Есть писатели, такие как Конрад, Набоков, Найпол, которые, сменив язык и культуру, покинув свой народ, родину, континент и даже влившись в другую цивилизацию, с успехом продолжают писать. И я знаю, что если их творческие силы только крепли от изгнания или скитаний, то я как писатель сформировался именно благодаря этой неразрывной связи со своим домом, улицей, городом, видом из моего окна. Такая привязанность к Стамбулу накладывает на характер человека отпечаток судьбы этого города.

Флобер, побывавший в Стамбуле за сто два года до моего рождения, под впечатлением от его многолюдности и разнообразия написал в одном из своих писем, что он уверен: через сто лет Константинополю суждено стать столицей мира. Но Османская империя рухнула и исчезла с лица земли, и его предсказание сбылось с точностью до наоборот. Когда я родился, роль Стамбула в мире была наименее значительной за все две тысячи лет его существования, он переживал свои самые печальные дни слабости, нищеты, заброшенности и изоляции. Воспоминания о былом величии Османской империи, бедность и заполонившие город развалины, навевающие тоску, – вот с чем всю жизнь ассоциировался у меня Стамбул. И всю свою жизнь я пытался побороть эту тоску или же, как все стамбульцы, наконец сжиться с ней.

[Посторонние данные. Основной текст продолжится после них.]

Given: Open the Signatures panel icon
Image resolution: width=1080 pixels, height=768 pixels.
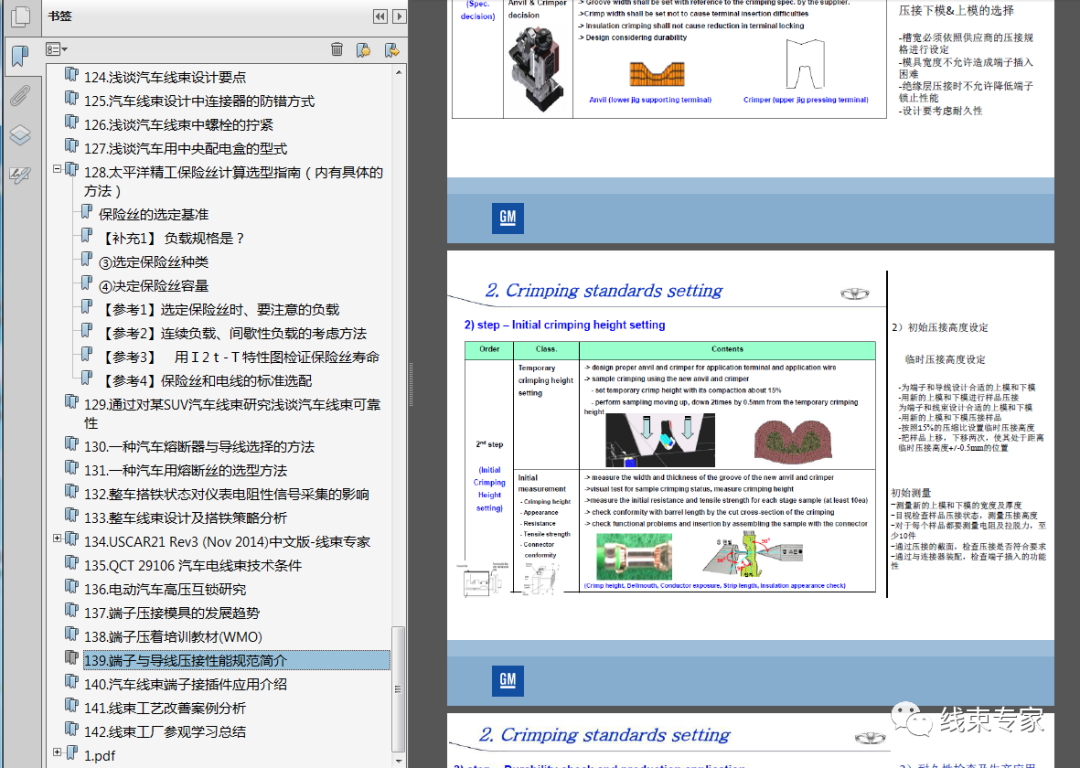Looking at the screenshot, I should tap(20, 175).
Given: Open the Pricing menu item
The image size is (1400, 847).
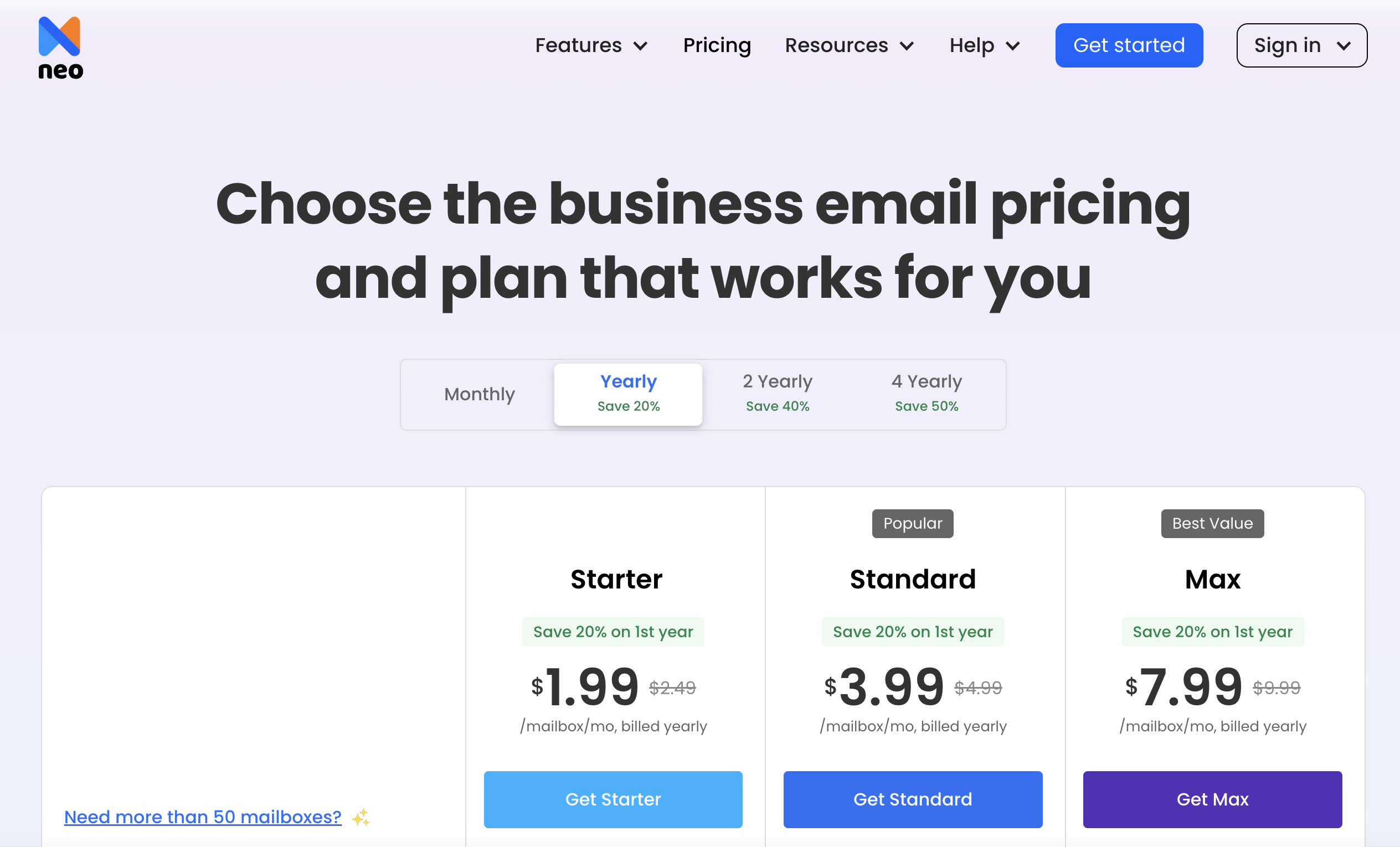Looking at the screenshot, I should [x=716, y=45].
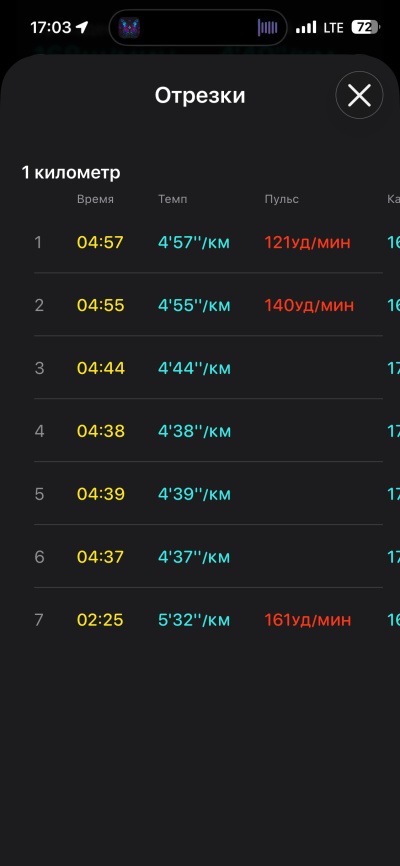Tap the cellular signal bars icon
This screenshot has width=400, height=866.
coord(306,27)
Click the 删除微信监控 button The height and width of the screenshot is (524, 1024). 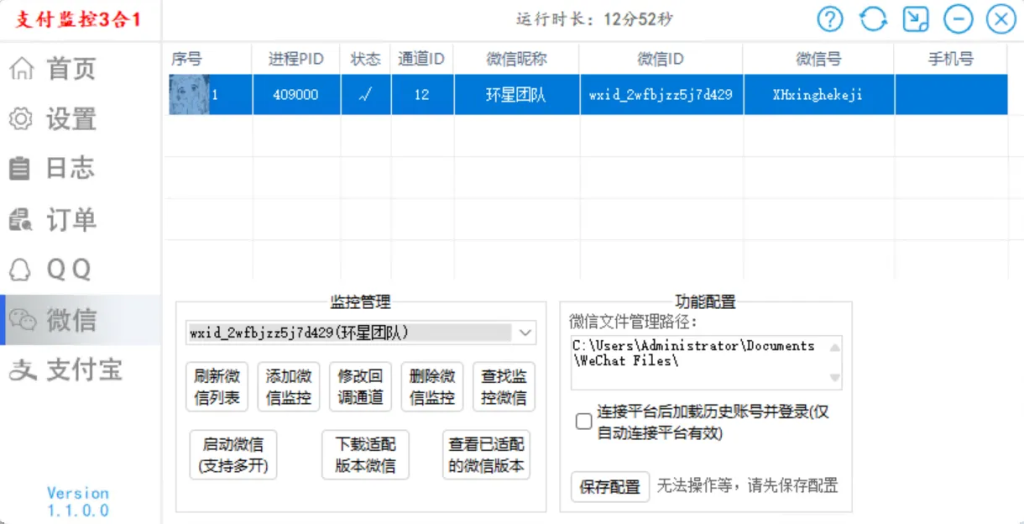pyautogui.click(x=432, y=386)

Любой человек, задумывающийся о смысле жизни, хотя бы раз задается вопросом о значении места и времени своего рождения. Почему я родился именно сейчас и именно в этом уголке мира? Справедливо ли, что мне, как лотерейный билет, выпали именно эти семья, страна, город, которые я должен был полюбить и в самом деле искренне полюбил? Порой я чувствую себя несчастным из-за того, что родился среди развалин и праха рухнувшей империи, в блекнущем и ветшающем от уныния, тоски и бедности Стамбуле. (Внутренний голос, впрочем, говорит, что на самом-то деле мне повезло.) Что касается материального положения, то иногда я думаю, что я счастливчик, поскольку родился в обеспеченной семье. (Бывает и так, что думаю наоборот.) Как правило, мне удается убедить себя в том, что нет смысла переживать по поводу своей внешности (эх, был бы я покрепче да посимпатичнее!) или пола (будь я женщиной, неприятностей от этого было бы не меньше). Это – моя судьба, и я понимаю, что Стамбул, город, в котором я родился и провел всю жизнь, тоже стал моей судьбой. Книга, которую вы держите в руках, – об этой судьбе.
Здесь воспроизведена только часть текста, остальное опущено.